Luca Paudice

Personal information
- Date of birth: 30 October 2001 (age 24)
- Place of birth: Italy
- Height: 1.82 m (6 ft 0 in)
- Position: Forward

Youth career
- Avellino
- Potenza

Senior career*
- Years: Team / Apps / (Gls)
- 2018–2020: Potenza / 1 / (0)
- 2019–2020: → Savoia (loan) / 7 / (0)
- 2020: → Ciliverghe (loan) / 3 / (0)
- 2020–2021: Real Giulianova / 30 / (12)
- 2021–2023: Mantova / 52 / (5)
- 2023: → Recanatese (loan) / 4 / (0)
- 2023–2024: Pontedera / 11 / (0)
- 2024: → Renate (loan) / 18 / (4)

= Luca Paudice =

Italian footballer

Luca Paudice (born 30 October 2001) is an Italian professional footballer who plays as a forward.

==Club career==
Formed on Avellino and Potenza youth, Paudice made his senior debut on Serie C club Savoia.

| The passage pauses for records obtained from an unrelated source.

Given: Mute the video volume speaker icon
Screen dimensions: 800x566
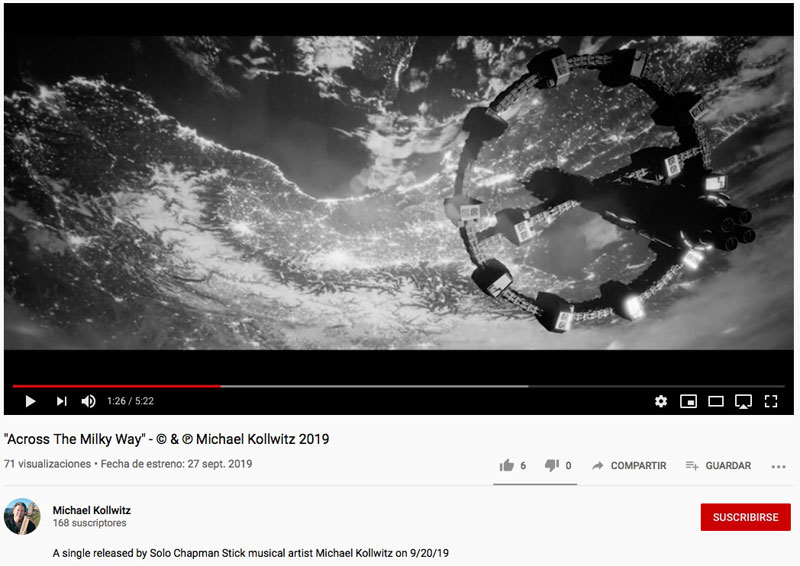Looking at the screenshot, I should pos(88,401).
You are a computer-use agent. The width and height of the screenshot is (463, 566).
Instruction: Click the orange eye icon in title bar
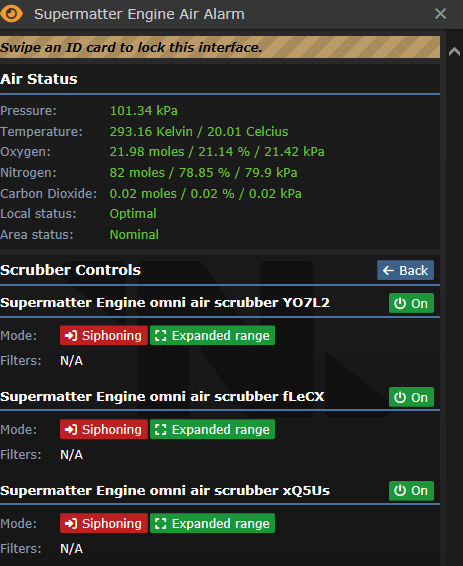12,14
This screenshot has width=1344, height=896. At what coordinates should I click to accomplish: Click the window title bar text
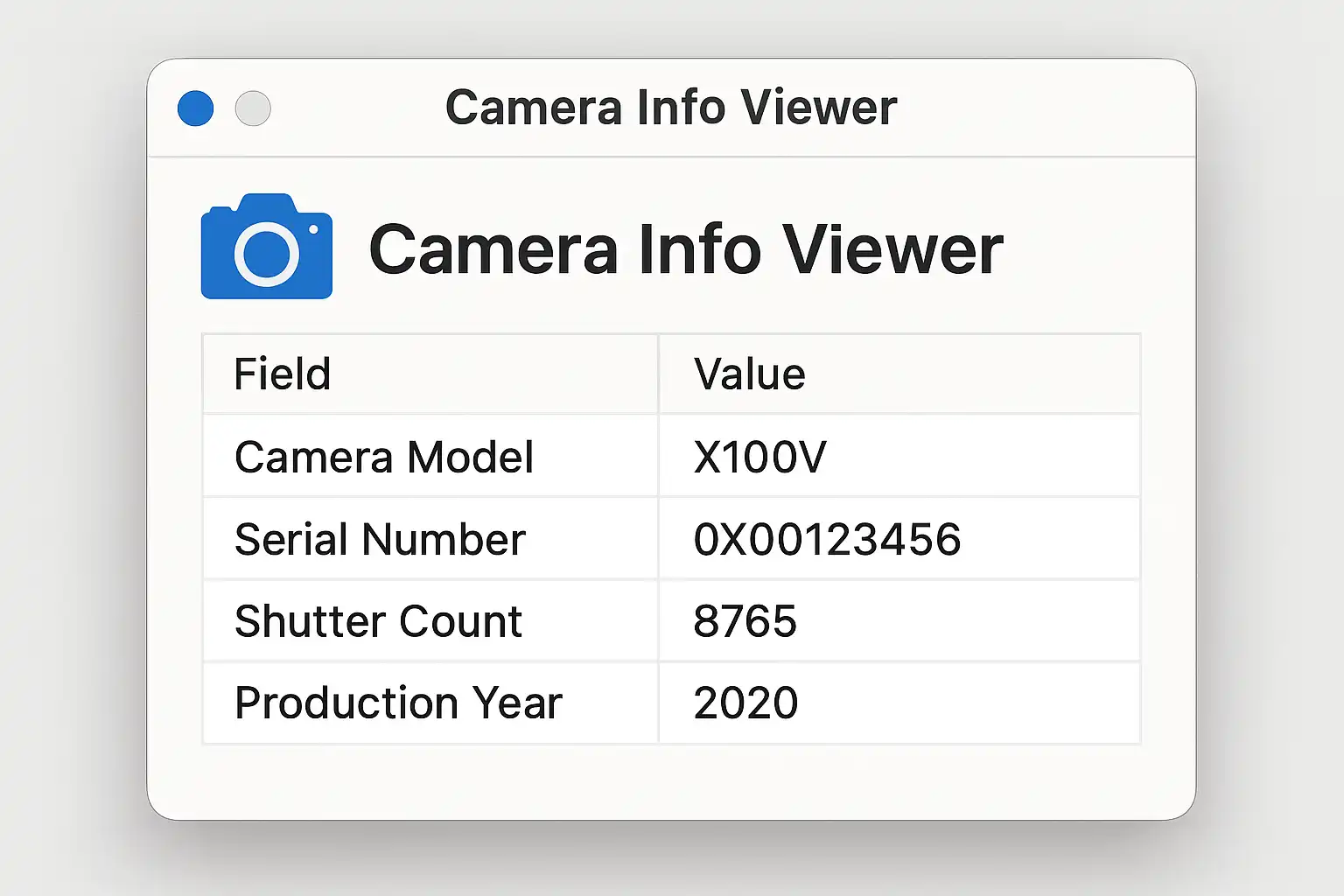(x=671, y=108)
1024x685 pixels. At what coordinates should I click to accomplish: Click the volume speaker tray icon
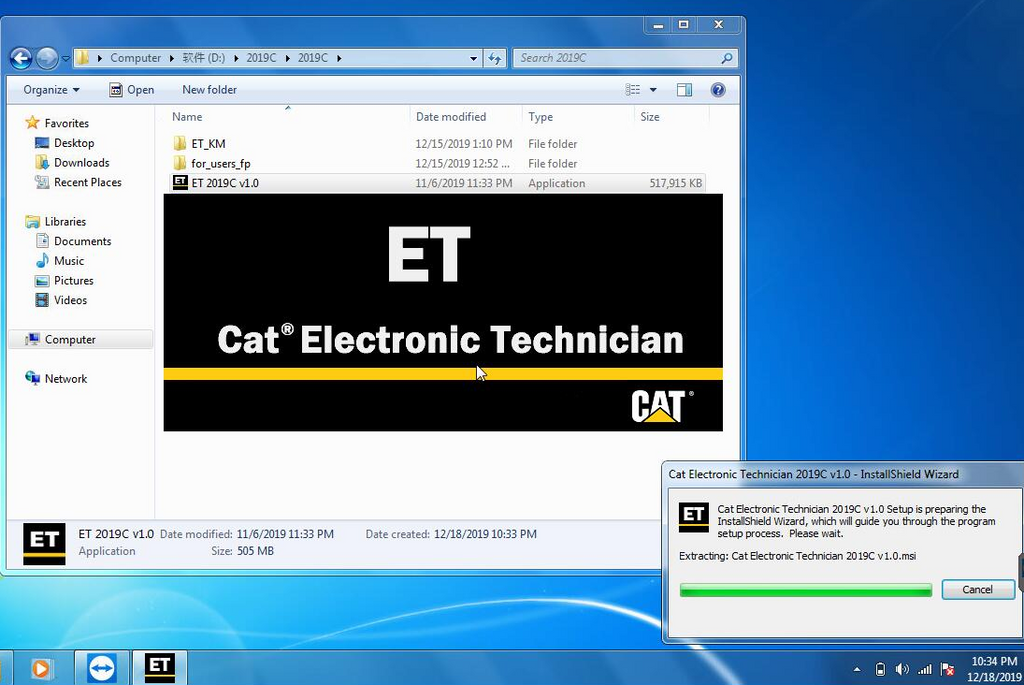902,669
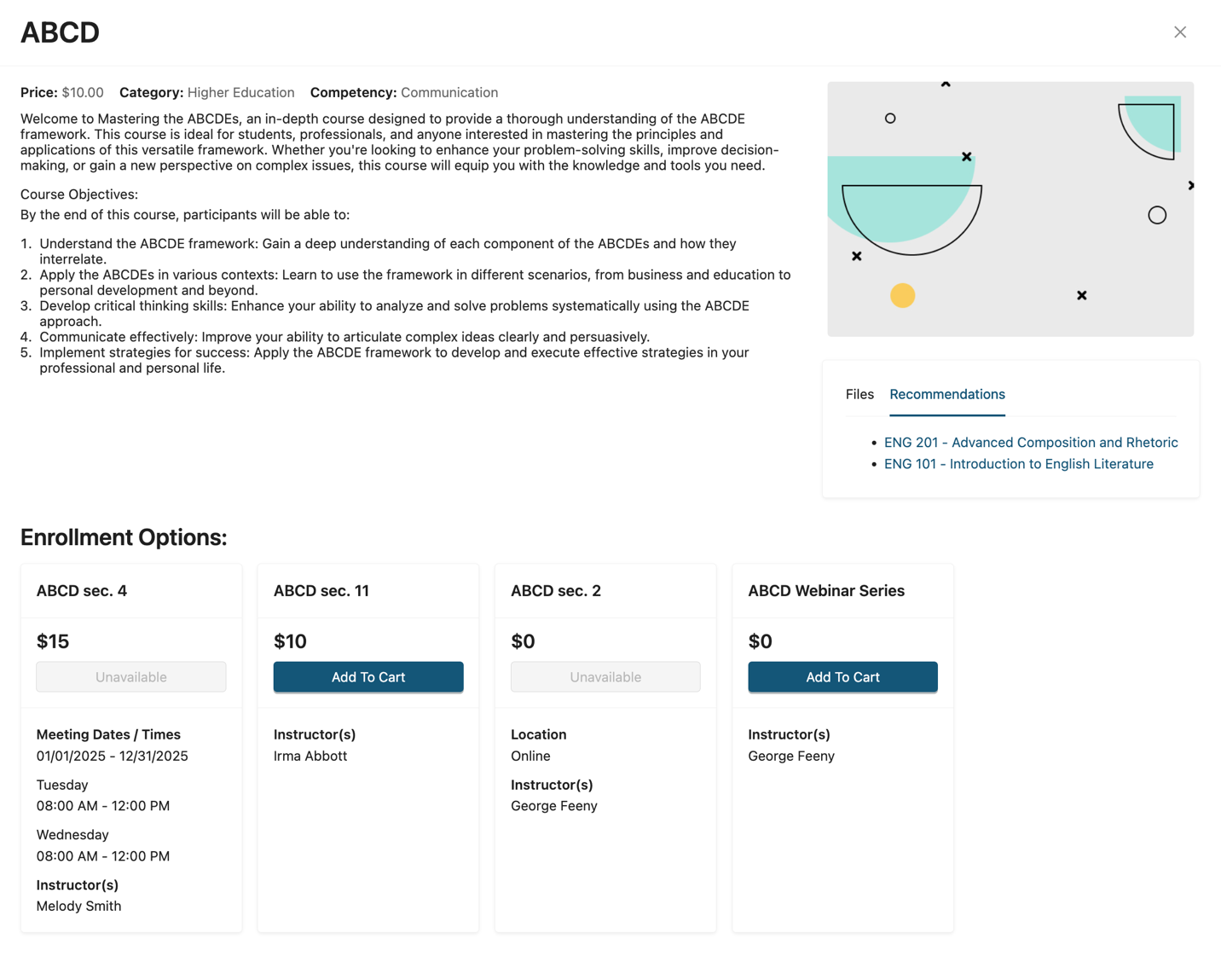This screenshot has width=1221, height=980.
Task: Switch to the Recommendations tab
Action: (x=946, y=394)
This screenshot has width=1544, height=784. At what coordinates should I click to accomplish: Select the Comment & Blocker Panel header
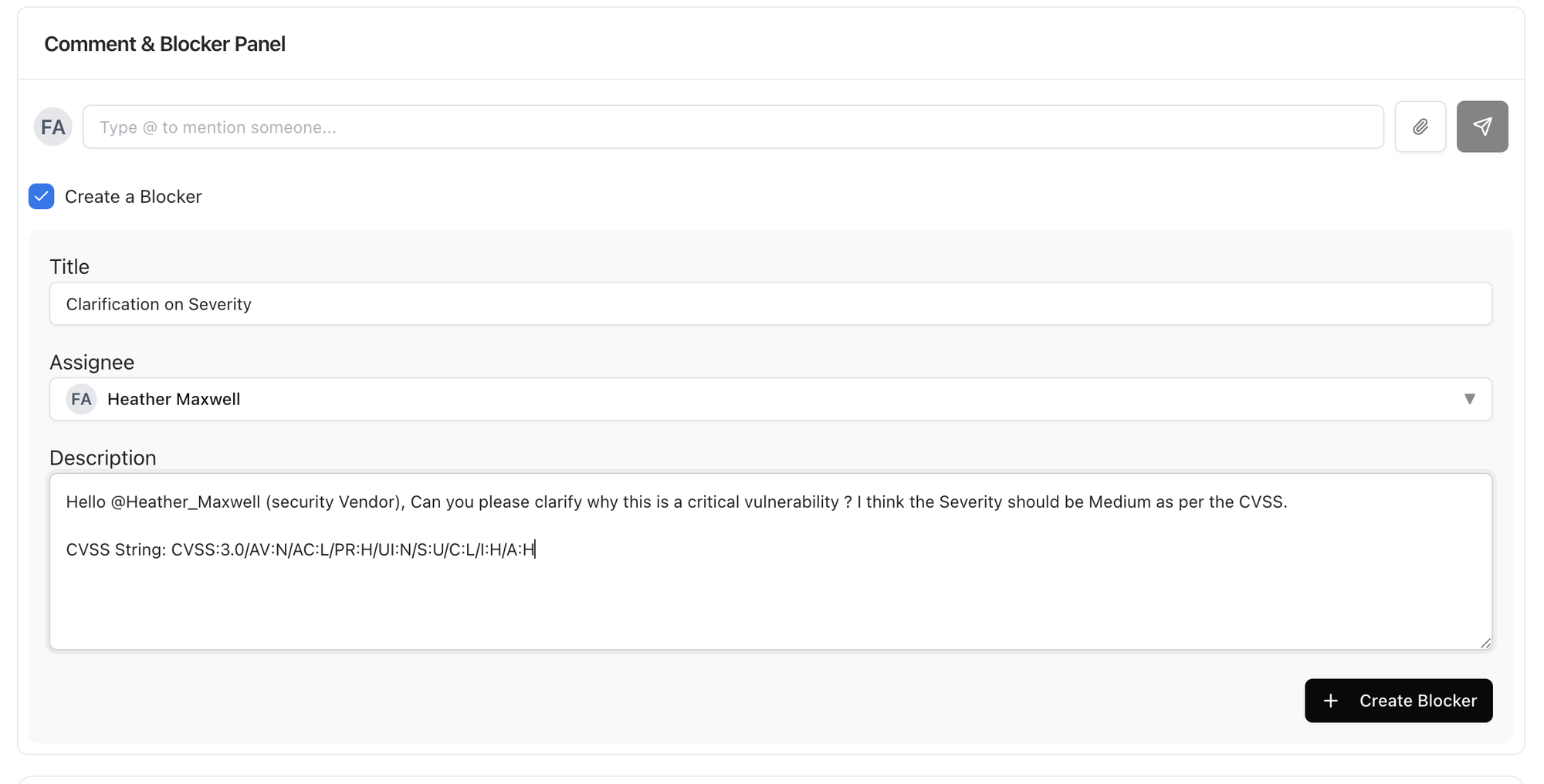164,44
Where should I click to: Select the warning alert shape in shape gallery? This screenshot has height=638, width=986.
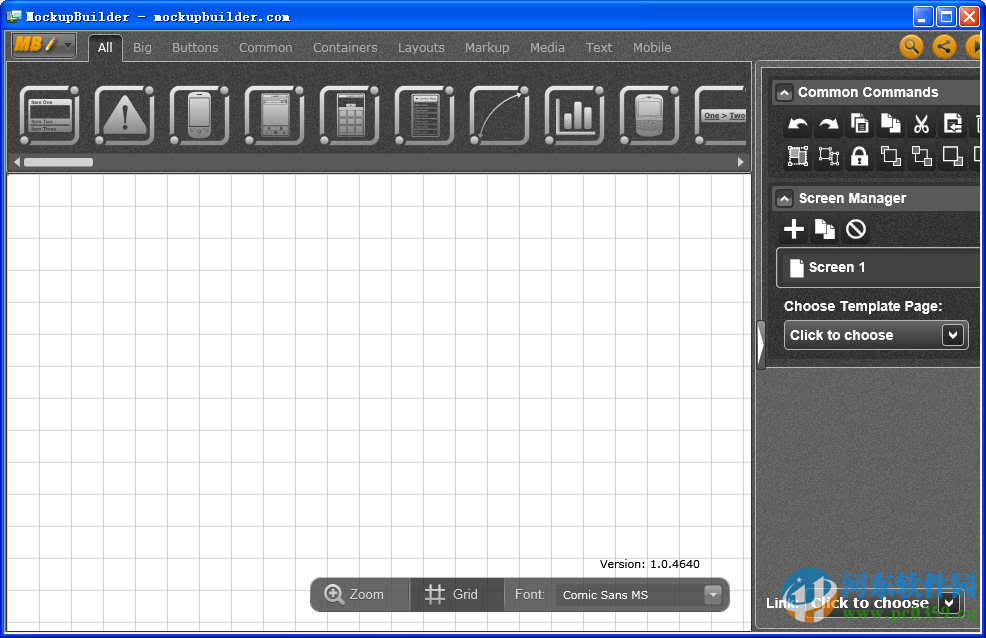coord(124,116)
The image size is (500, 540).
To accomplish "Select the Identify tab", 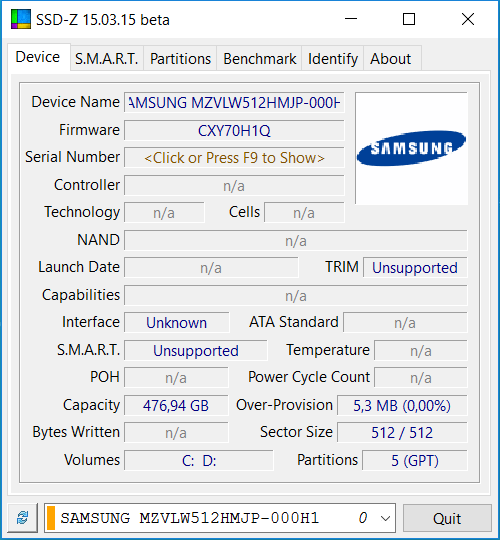I will point(333,59).
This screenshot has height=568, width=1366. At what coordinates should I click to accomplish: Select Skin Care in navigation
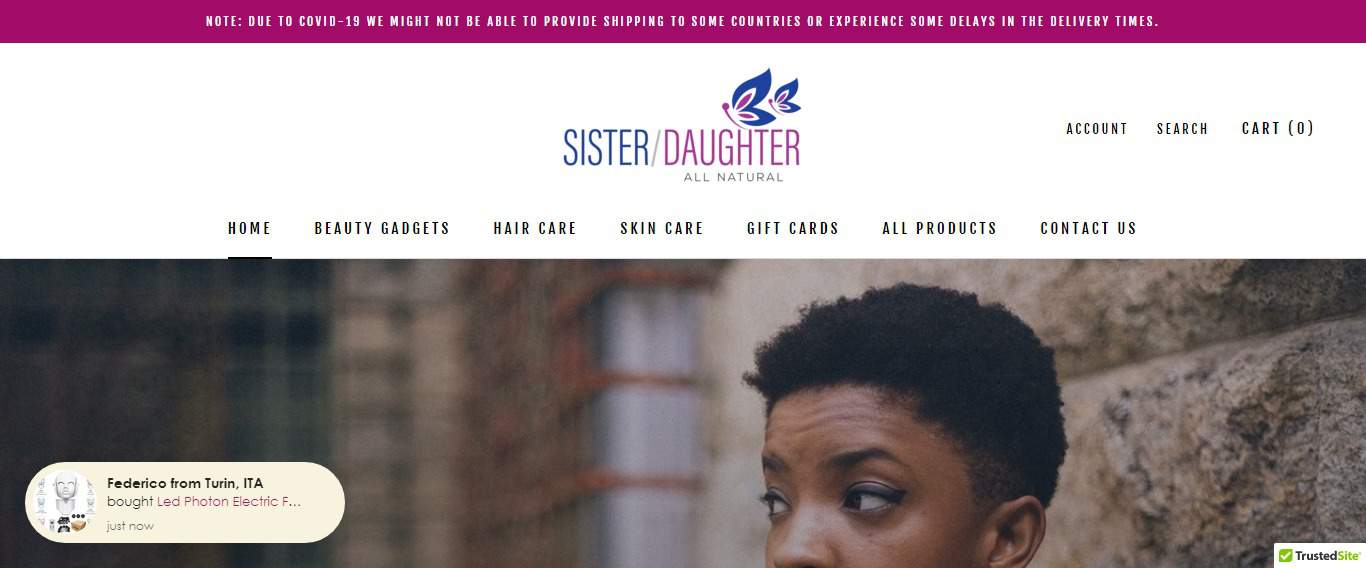pos(662,228)
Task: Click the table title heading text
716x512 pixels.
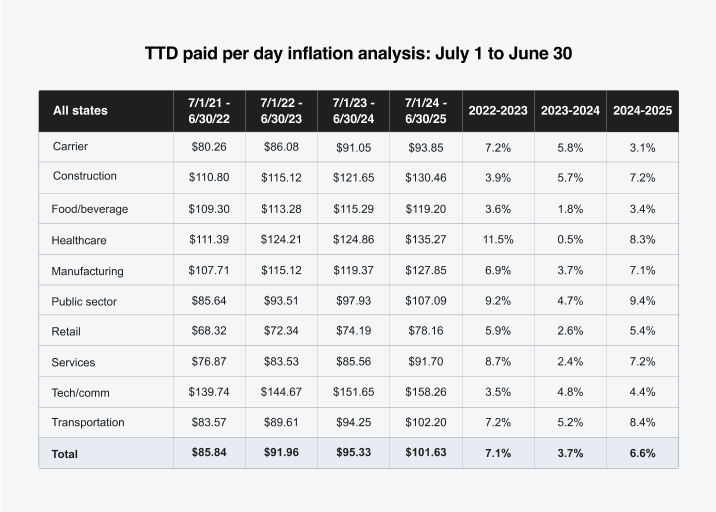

On 4 February 2020, he was loaned to Ciliverghe Calcio.

On 28 June 2021, Paudice was transferred to Mantova.

On 16 January 2023, Paudice extended his contract with Mantova until 2025 and joined Recanatese on loan for the rest of the 2022–23 season.

On 19 August 2023, Paudice moved to Pontedera.